THE TASK:
Repeat exactly the line that includes "AÑADIR CARRITO (613, 1372)" and all lines after it, ending with the last line of the listing below.
== Segment start ==
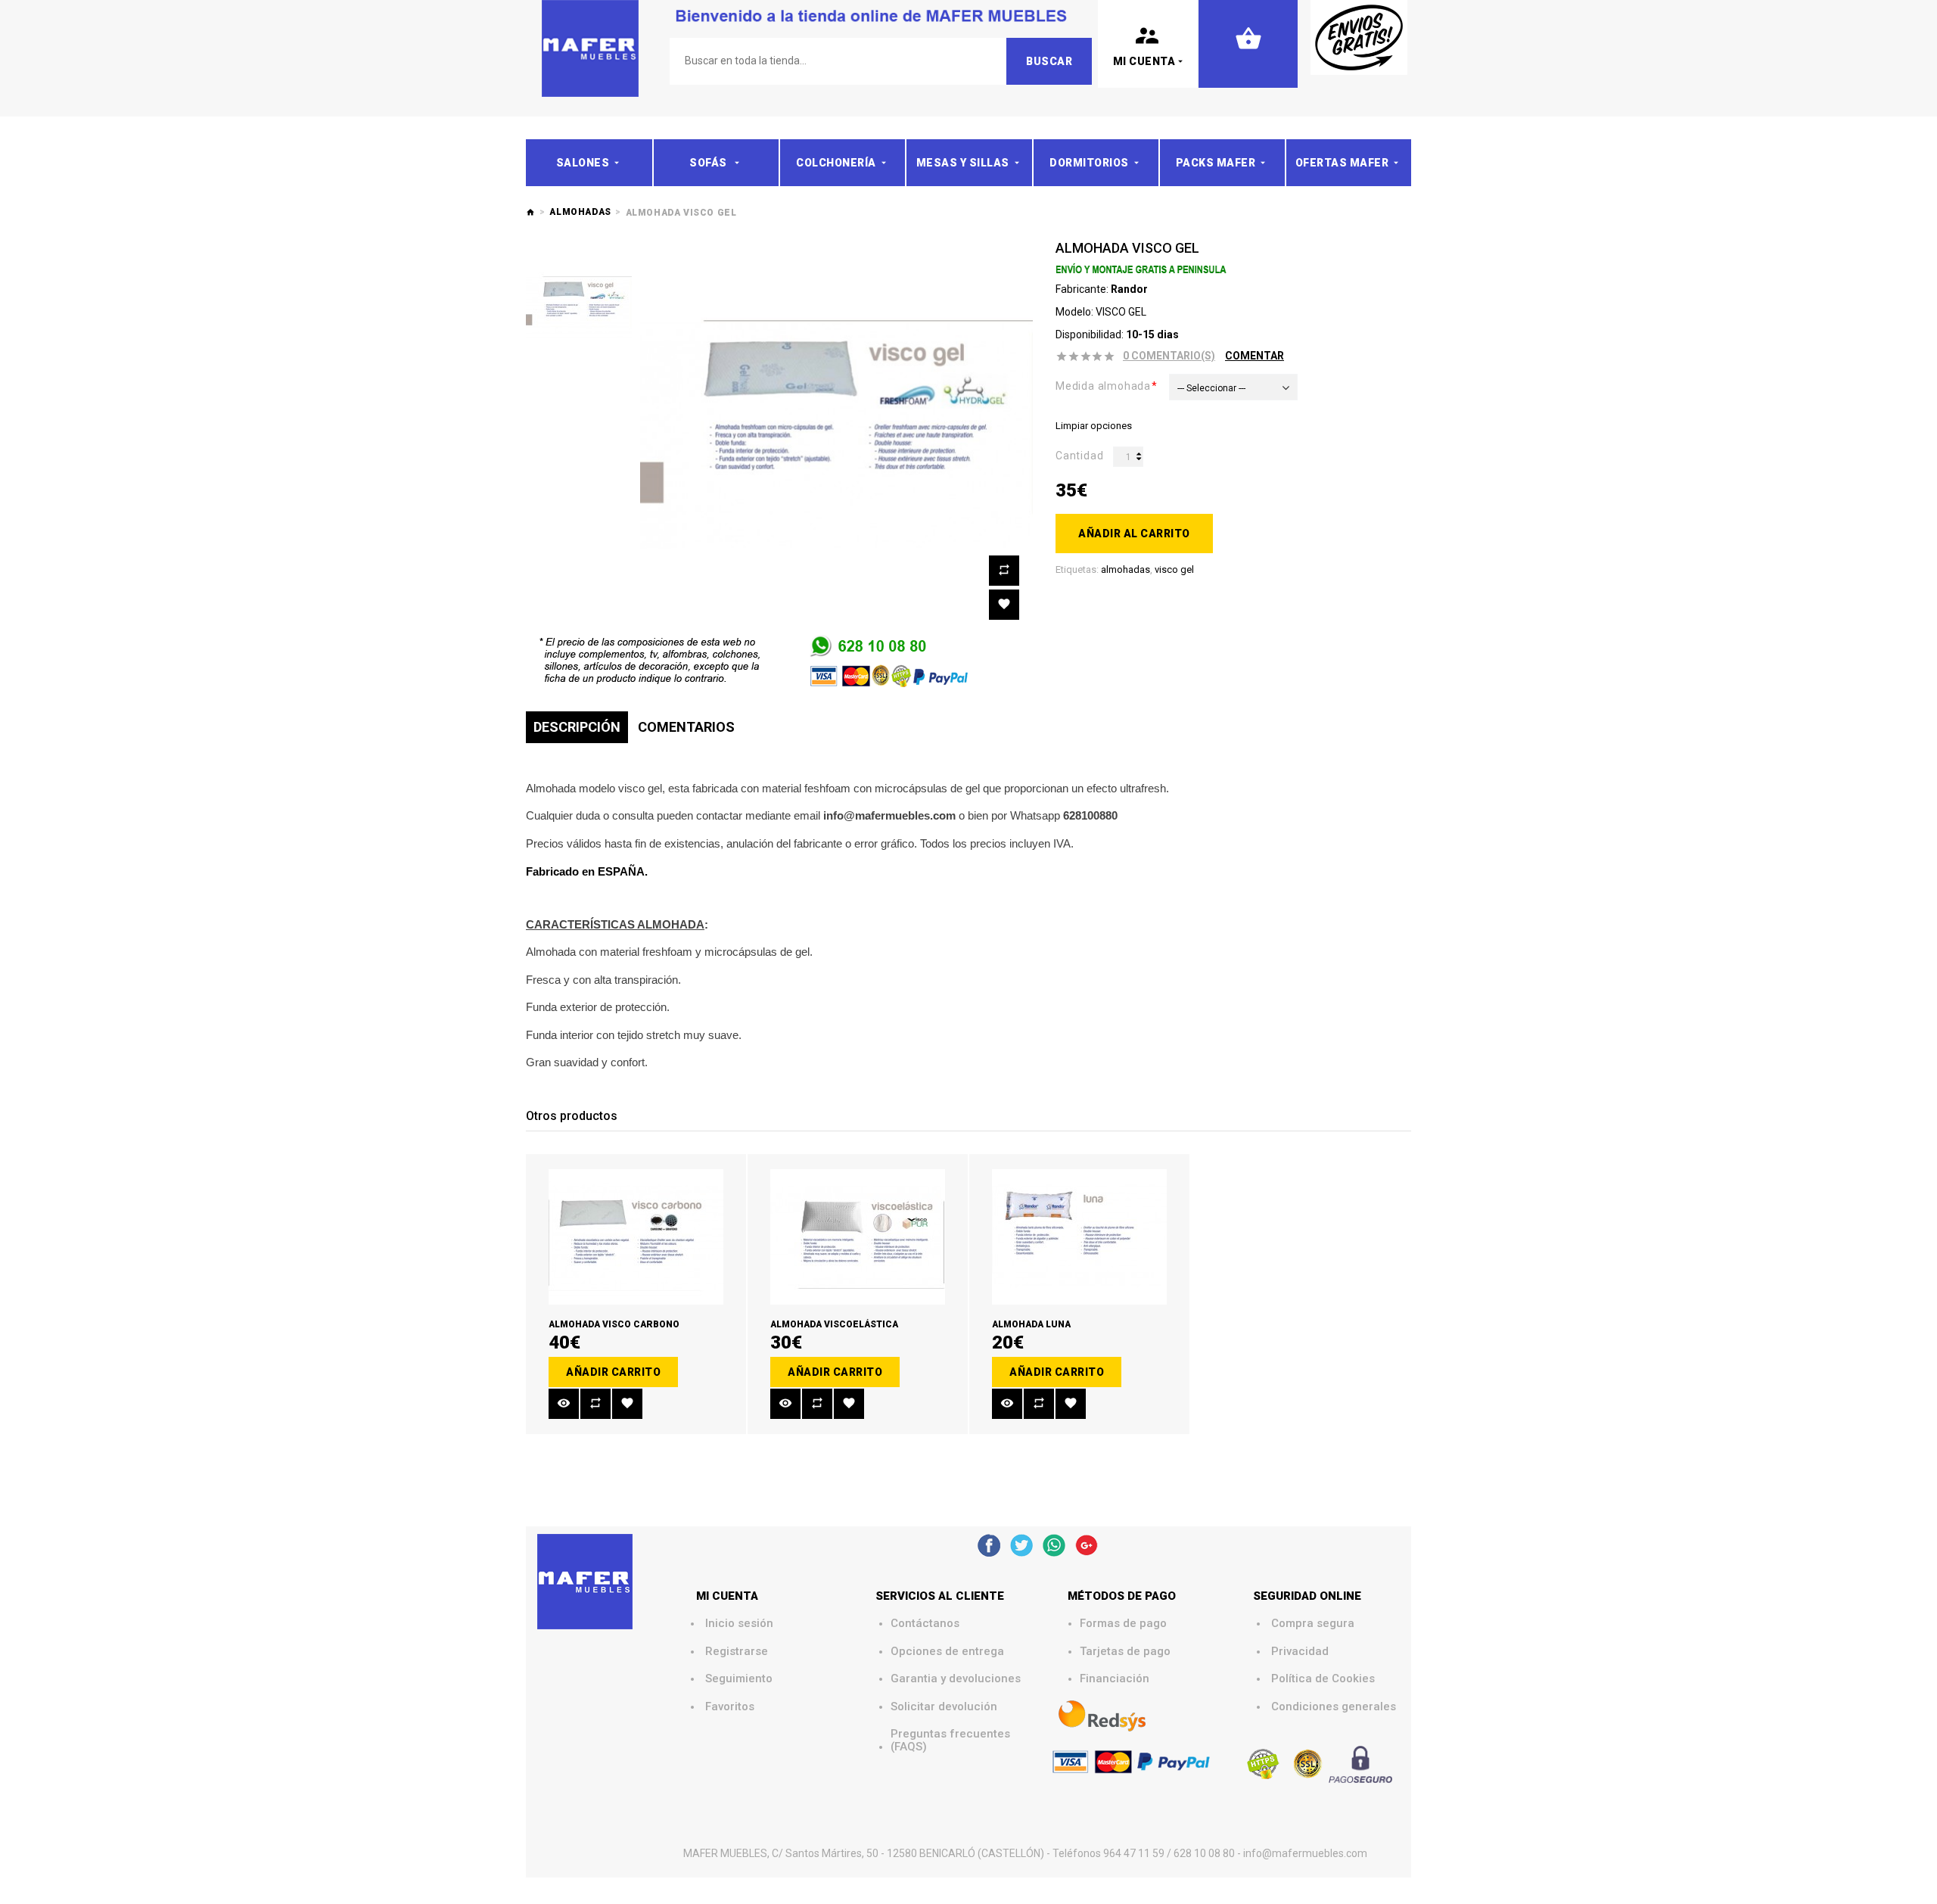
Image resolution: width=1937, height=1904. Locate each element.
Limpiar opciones (1094, 425)
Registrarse (736, 1651)
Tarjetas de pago (1125, 1651)
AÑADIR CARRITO (613, 1372)
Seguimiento (739, 1678)
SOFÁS (709, 163)
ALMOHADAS (580, 212)
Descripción (576, 727)
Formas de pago (1123, 1623)
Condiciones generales (1333, 1706)
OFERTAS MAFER (1342, 163)
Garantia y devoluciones (956, 1678)
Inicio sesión (739, 1623)
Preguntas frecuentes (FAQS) (952, 1740)
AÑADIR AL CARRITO (1134, 533)
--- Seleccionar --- (1211, 388)
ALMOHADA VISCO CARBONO (614, 1324)
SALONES (583, 163)
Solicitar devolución (944, 1706)
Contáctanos (925, 1623)
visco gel (1174, 569)
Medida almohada (1103, 386)
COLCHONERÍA (836, 163)
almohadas (1125, 569)
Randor (1129, 289)
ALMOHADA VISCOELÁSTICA (834, 1324)
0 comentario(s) (1169, 356)
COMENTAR (1254, 356)
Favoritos (729, 1706)
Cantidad (1079, 456)
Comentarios (686, 727)
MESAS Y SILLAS (962, 163)
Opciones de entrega (947, 1651)
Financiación (1114, 1678)
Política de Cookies (1323, 1678)
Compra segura (1312, 1623)
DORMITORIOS (1089, 163)
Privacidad (1300, 1651)
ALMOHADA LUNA (1031, 1324)
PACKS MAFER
== Segment end ==
WRITTEN ANSWER:
AÑADIR CARRITO (613, 1372)
Seguimiento (739, 1678)
SOFÁS (709, 163)
ALMOHADAS (580, 212)
Descripción (576, 727)
Formas de pago (1123, 1623)
Condiciones generales (1333, 1706)
OFERTAS MAFER (1342, 163)
Garantia y devoluciones (956, 1678)
Inicio sesión (739, 1623)
Preguntas frecuentes (FAQS) (952, 1740)
AÑADIR AL CARRITO (1134, 533)
--- Seleccionar --- (1211, 388)
ALMOHADA VISCO CARBONO (614, 1324)
SALONES (583, 163)
Solicitar devolución (944, 1706)
Contáctanos (925, 1623)
visco gel (1174, 569)
Medida almohada (1103, 386)
COLCHONERÍA (836, 163)
almohadas (1125, 569)
Randor (1129, 289)
ALMOHADA VISCOELÁSTICA (834, 1324)
0 comentario(s) (1169, 356)
COMENTAR (1254, 356)
Favoritos (729, 1706)
Cantidad (1079, 456)
Comentarios (686, 727)
MESAS Y SILLAS (962, 163)
Opciones de entrega (947, 1651)
Financiación (1114, 1678)
Política de Cookies (1323, 1678)
Compra segura (1312, 1623)
DORMITORIOS (1089, 163)
Privacidad (1300, 1651)
ALMOHADA LUNA (1031, 1324)
PACKS MAFER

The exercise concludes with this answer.